About this task ▸ Task for the records below: count the lines that contain the word "logo" and give only that number.

[Collected data]

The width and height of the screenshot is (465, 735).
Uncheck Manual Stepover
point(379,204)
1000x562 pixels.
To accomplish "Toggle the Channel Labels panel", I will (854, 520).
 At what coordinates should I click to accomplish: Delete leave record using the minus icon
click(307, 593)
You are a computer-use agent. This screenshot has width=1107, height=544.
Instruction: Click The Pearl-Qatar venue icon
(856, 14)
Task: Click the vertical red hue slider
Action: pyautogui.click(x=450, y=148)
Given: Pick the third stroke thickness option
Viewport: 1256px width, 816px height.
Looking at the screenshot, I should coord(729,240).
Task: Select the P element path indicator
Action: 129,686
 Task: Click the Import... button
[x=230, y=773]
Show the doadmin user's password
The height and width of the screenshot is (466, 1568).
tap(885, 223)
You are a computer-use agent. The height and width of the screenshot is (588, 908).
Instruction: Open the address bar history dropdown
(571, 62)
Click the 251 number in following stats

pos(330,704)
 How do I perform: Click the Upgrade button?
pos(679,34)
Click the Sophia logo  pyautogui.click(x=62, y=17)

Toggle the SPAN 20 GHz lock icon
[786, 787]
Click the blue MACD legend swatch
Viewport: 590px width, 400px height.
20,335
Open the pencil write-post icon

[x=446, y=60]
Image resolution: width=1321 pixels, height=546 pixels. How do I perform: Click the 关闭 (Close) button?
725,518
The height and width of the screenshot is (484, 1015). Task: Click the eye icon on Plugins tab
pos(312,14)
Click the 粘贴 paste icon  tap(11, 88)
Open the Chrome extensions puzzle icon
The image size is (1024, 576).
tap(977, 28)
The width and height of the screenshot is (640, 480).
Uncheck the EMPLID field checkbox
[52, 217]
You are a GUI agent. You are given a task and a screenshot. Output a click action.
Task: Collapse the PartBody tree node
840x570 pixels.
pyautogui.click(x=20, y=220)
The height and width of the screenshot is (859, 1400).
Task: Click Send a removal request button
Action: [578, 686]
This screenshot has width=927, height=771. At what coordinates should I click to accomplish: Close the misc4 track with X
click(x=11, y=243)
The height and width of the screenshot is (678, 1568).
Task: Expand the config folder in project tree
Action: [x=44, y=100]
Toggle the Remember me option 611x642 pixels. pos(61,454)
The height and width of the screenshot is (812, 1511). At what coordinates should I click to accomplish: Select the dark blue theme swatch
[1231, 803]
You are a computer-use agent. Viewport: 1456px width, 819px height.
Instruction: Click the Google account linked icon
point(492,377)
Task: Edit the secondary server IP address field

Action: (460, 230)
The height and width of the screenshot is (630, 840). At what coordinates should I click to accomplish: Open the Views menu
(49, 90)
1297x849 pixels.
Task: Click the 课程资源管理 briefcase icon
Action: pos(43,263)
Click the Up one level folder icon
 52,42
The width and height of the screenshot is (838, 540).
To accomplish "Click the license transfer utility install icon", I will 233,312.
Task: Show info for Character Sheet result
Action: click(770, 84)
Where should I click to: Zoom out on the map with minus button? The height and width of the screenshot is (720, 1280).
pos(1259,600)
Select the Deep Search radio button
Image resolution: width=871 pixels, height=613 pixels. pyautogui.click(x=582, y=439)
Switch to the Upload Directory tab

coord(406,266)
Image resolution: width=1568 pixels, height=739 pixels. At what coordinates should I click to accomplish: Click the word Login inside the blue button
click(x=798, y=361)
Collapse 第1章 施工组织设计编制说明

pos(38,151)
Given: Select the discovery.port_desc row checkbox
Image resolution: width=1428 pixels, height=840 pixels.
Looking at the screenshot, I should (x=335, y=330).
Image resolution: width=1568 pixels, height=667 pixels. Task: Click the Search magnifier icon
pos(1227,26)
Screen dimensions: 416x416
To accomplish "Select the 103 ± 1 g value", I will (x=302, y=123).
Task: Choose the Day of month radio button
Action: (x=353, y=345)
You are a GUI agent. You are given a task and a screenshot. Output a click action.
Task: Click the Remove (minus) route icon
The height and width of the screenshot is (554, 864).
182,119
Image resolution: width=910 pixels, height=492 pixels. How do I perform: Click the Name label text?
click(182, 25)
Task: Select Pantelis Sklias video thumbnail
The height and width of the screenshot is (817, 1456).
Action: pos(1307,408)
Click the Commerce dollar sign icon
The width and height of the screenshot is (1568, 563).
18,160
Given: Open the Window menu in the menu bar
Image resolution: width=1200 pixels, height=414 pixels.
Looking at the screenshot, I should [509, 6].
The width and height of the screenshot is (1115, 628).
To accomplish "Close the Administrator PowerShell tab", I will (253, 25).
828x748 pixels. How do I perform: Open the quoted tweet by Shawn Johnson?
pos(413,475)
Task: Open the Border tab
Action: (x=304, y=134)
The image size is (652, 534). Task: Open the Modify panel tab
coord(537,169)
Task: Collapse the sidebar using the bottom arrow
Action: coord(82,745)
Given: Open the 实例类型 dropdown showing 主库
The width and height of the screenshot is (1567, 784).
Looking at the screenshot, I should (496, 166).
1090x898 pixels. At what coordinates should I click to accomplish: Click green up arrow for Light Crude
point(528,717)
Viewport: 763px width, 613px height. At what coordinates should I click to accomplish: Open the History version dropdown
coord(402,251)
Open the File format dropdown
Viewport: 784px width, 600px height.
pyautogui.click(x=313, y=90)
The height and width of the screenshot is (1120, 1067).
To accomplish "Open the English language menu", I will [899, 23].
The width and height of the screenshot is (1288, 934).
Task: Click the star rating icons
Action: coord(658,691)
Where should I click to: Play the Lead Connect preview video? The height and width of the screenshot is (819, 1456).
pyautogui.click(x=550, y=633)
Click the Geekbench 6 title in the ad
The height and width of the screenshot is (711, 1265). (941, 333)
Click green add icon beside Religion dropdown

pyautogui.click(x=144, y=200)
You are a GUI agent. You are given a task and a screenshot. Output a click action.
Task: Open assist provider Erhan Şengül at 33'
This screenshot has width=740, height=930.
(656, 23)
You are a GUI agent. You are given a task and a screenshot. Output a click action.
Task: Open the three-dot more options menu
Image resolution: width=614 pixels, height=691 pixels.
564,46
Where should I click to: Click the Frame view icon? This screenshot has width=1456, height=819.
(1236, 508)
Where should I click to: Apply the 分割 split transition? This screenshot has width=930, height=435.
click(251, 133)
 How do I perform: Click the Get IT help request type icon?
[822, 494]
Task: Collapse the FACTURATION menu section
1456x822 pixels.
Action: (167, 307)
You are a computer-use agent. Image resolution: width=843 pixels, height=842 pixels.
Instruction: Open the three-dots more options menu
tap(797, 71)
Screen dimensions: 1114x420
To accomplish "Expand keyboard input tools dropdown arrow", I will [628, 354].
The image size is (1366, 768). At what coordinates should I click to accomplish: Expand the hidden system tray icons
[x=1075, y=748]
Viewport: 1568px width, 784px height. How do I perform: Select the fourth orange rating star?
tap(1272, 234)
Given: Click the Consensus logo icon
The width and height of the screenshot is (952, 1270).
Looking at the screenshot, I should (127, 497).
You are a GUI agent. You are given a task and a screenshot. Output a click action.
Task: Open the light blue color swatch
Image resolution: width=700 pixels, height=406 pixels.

Solution to the exercise ▸ 2